まず長女のエレナの夫はスペインの貴族リパルダ伯の息子で現ルゴ公爵であるハイメ・デ・ミチャラールで、これは王家の娘の結婚相手としては妥当な線ですが、1995年に、結婚式をマドリッドではなくわざわざアンダルシアの州都セビージャのカテドラルで行ないました。次女のクリスティーナは長女と違って相当に自由に育てたようで、独身時代は一人でバルセロナに住み銀行員として働いた、というちょっと変わったお姫様です。仕事ぶりがどうだったかは知りませんが。この銀行はラ・カシャというカタルーニャ最大の金融機関で、国際オリンピック委員会の元委員長アントニオ・サマランチ(カタルーニャ語ではアントニ・サマランク、以前はフランコ主義者)が重役を務めていたこともあり、また例の「イラク復興」参加金融機関の一つでもあります。住居も特別な場所ではなく、市内の普通の集合住宅(高級な部類だが特別に豪華というわけでもない)に住み、護衛はついていましたが、カタルーニャ語も学び積極的に街の中に出ていました。(なお、ソフィア王妃も、この人はギリシャ王の娘ですが、進んで街の中に出て気楽に手を握るような人で、バルセロナに来るたびにお忍びでお気に入りの日本料理店に食べに来るそうです。)

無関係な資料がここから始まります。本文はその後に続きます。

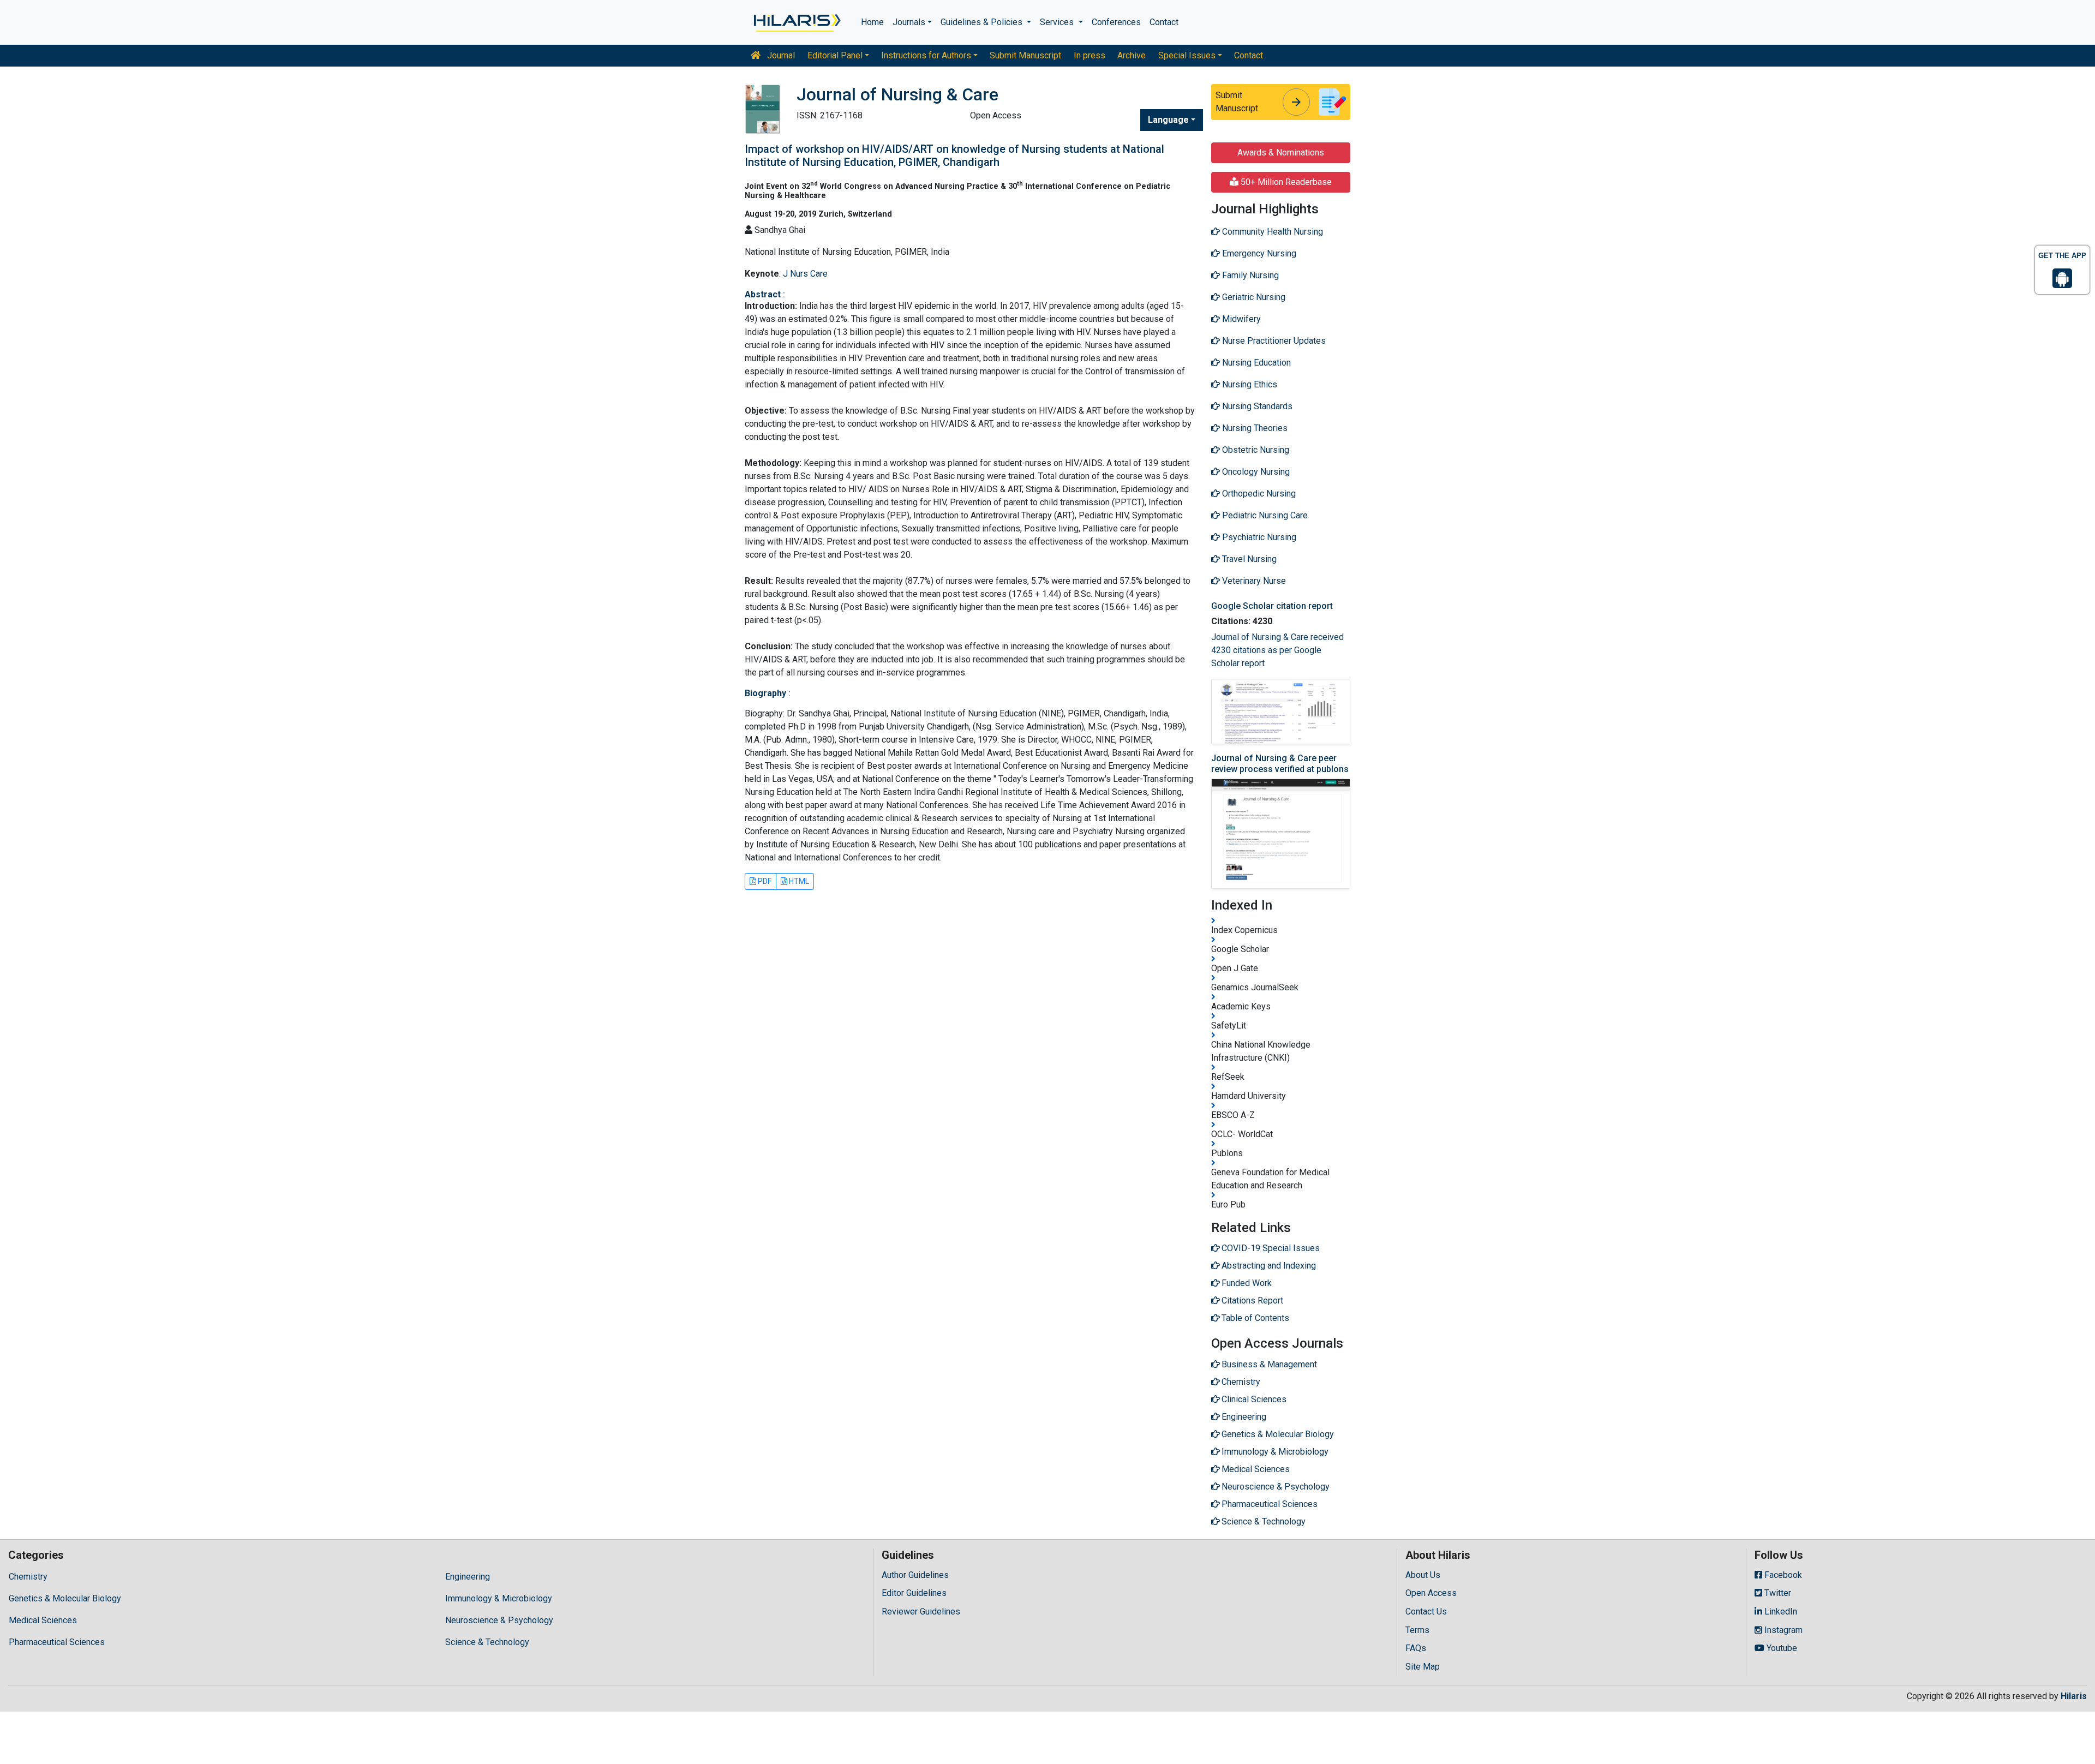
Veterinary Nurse (1253, 581)
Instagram (1782, 1630)
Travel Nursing (1248, 559)
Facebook (1782, 1575)
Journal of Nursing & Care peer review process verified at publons (1280, 763)
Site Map (1422, 1666)
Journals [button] (909, 22)
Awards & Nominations (1280, 152)
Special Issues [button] (1187, 55)
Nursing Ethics (1248, 384)
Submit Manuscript (1025, 55)
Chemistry (28, 1576)
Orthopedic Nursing (1258, 493)
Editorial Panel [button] (835, 55)
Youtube (1780, 1648)
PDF (763, 881)
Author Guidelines (915, 1575)
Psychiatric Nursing (1258, 537)
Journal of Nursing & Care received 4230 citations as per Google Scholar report (1277, 650)
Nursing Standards (1256, 406)
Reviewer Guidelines (921, 1611)
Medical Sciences (43, 1620)
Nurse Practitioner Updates (1273, 341)
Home (872, 22)
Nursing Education (1255, 362)
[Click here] (796, 22)
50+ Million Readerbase (1285, 182)
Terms (1417, 1630)
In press (1089, 55)
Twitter (1776, 1593)
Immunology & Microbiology (498, 1598)
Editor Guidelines (914, 1593)
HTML (798, 881)
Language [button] (1168, 120)
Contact (1164, 22)
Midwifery (1240, 319)
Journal (780, 55)
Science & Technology (487, 1642)
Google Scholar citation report (1272, 606)
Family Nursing (1249, 275)
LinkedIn (1779, 1611)
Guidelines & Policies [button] (983, 22)
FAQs (1415, 1648)
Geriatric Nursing (1252, 297)
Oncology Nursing (1255, 472)
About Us (1422, 1575)
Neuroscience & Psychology (499, 1620)
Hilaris (2074, 1696)
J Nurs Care (805, 273)
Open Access (1431, 1593)
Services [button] (1058, 22)
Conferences (1116, 22)
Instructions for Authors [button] (926, 55)
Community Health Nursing (1271, 231)
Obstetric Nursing (1254, 450)
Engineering (467, 1576)
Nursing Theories (1254, 428)
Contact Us (1426, 1611)
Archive (1131, 55)
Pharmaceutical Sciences (57, 1642)
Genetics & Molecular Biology (65, 1598)
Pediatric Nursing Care (1264, 515)
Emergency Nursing (1258, 253)
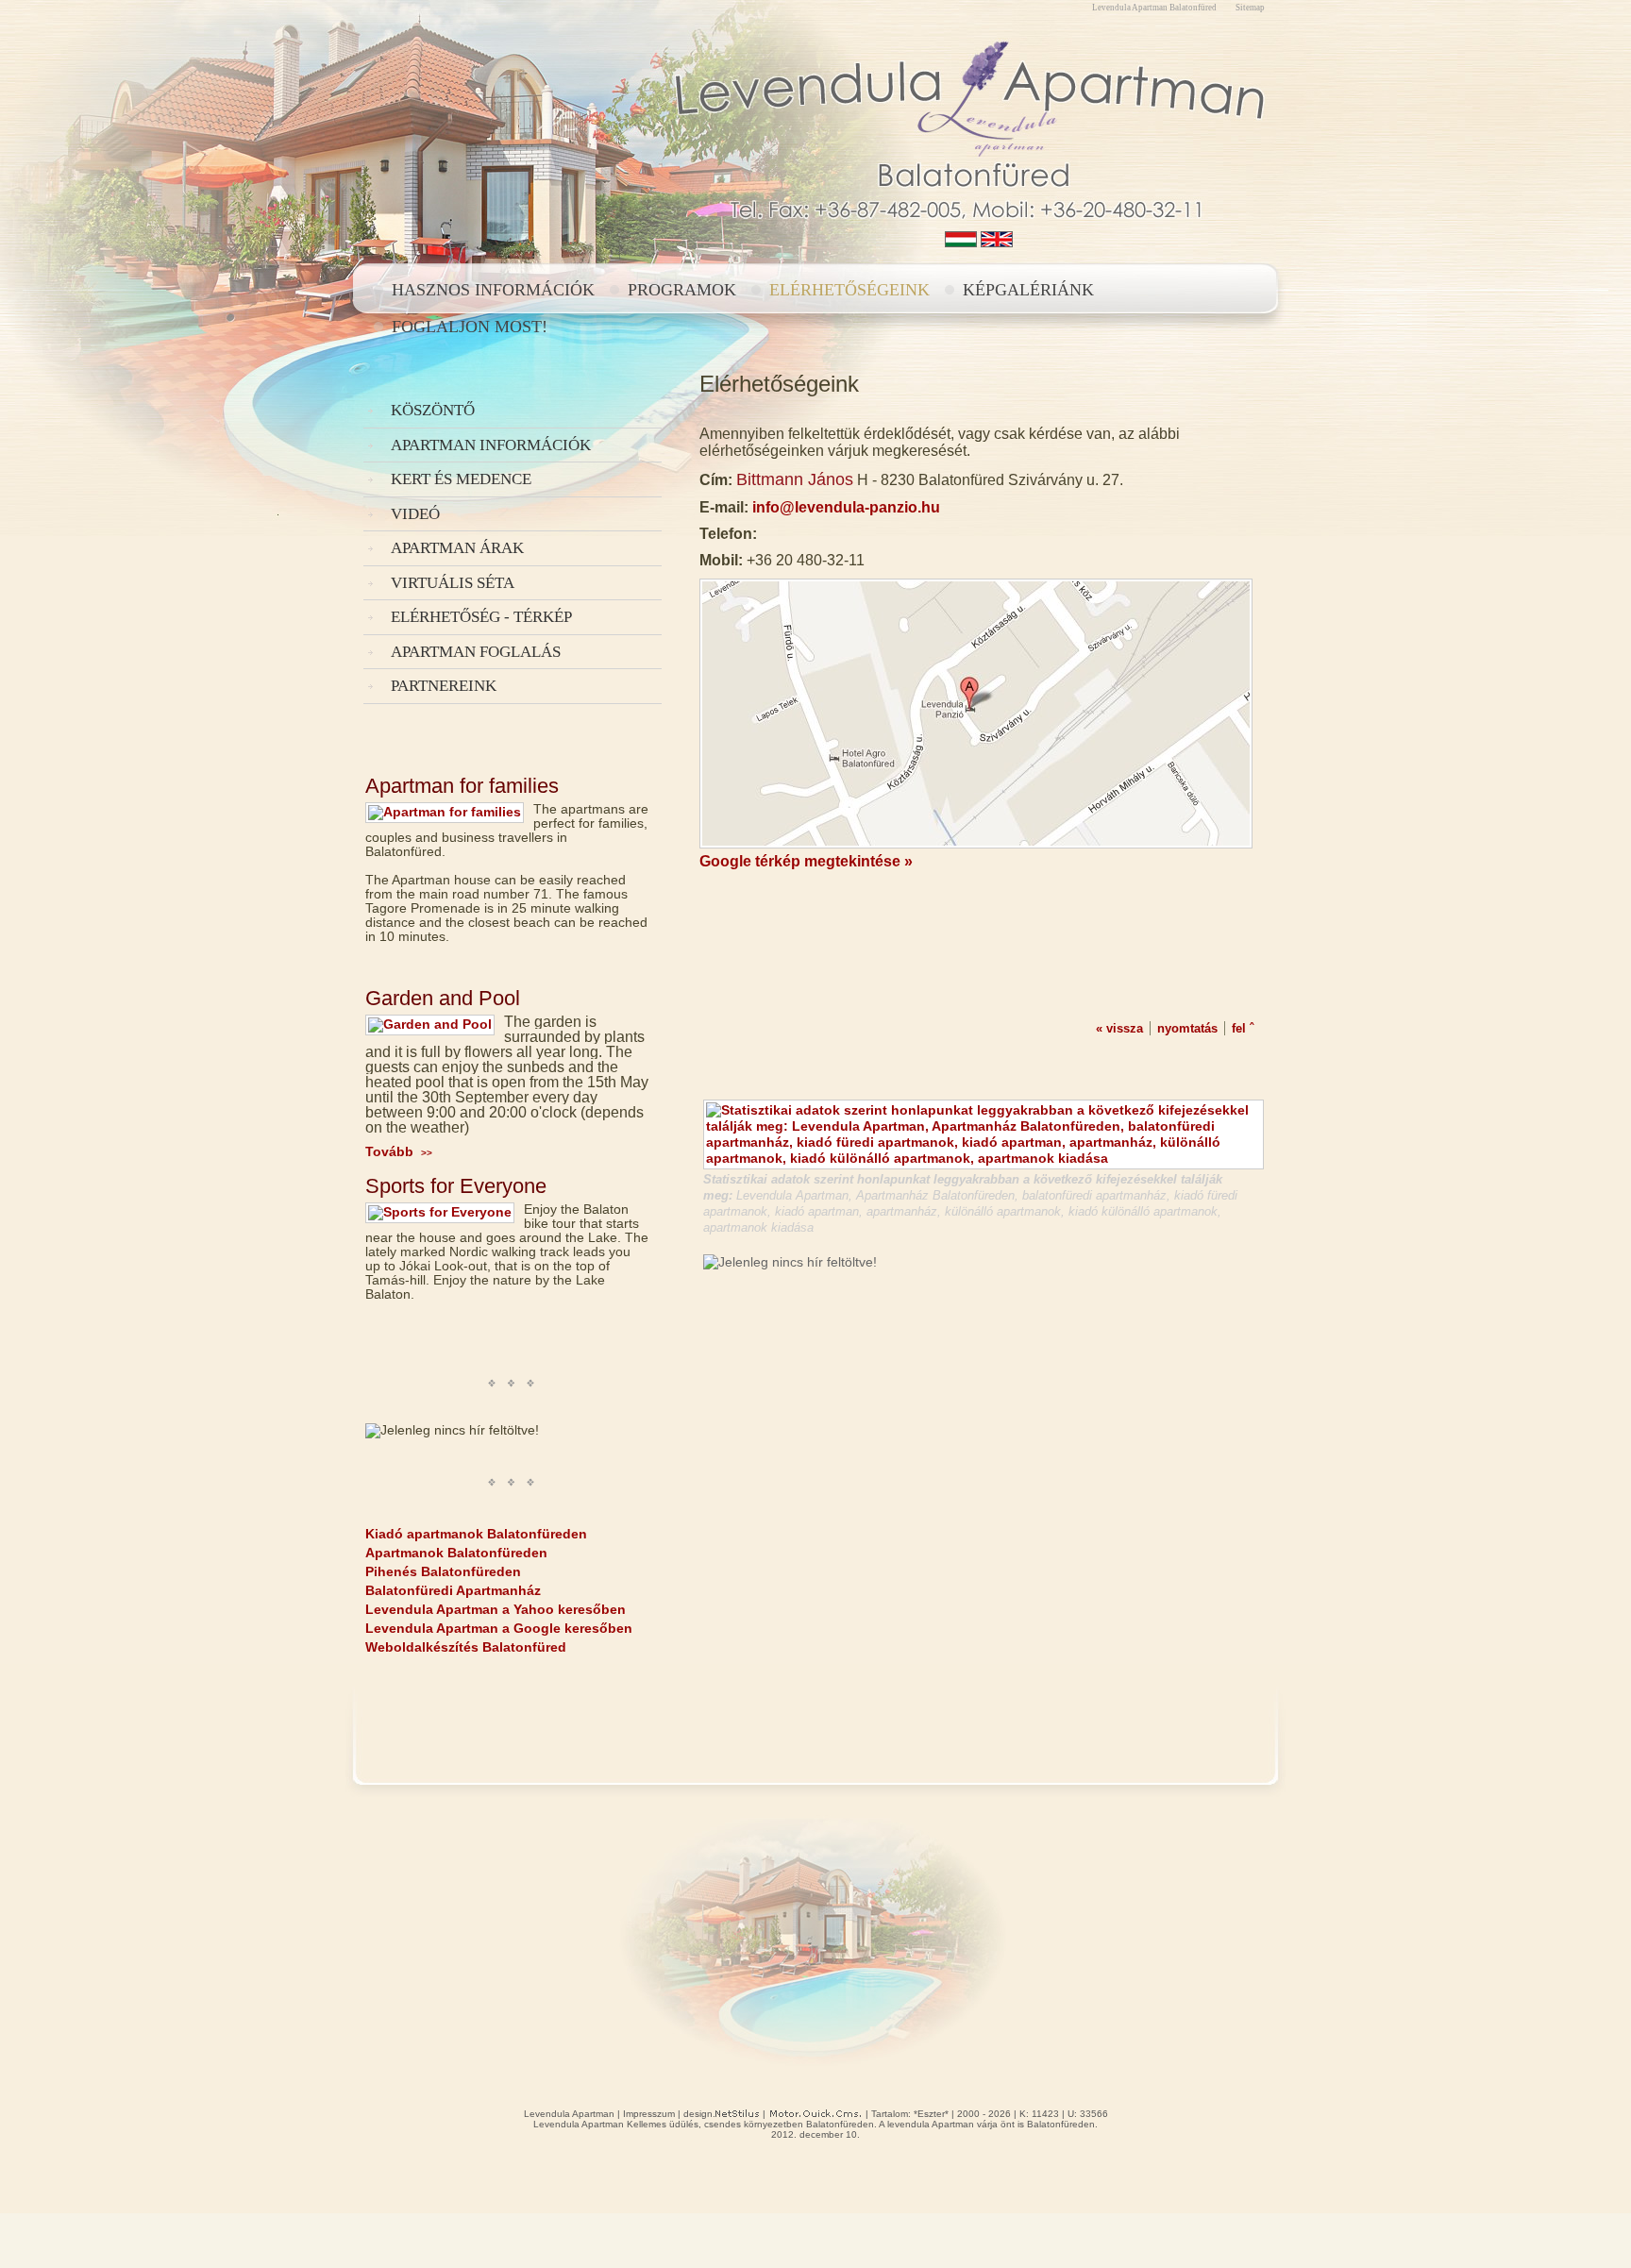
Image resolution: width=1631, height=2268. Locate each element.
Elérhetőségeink (849, 289)
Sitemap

で、その結婚相手というのがフットボール・クラブ・バルセロナ(通称バルサ)所属のハンドボール・チームの選手、スペイン代表であったイニャーキ・ウルダンガリンで、彼は結婚後も選手を続け、シドニー・オリンピックにはキャプテンとして出場し(結果は銅メダル)、これを引退試合としました。血筋としてはバスク人で、子供のころからカタルーニャに住み、地元で最も有名なハンドボール・チームのスター選手、2メートル以上の身長と精悍なマスクで女性にも非常に人気があったわけですが、クリスティーナは彼に目をつけたわけです。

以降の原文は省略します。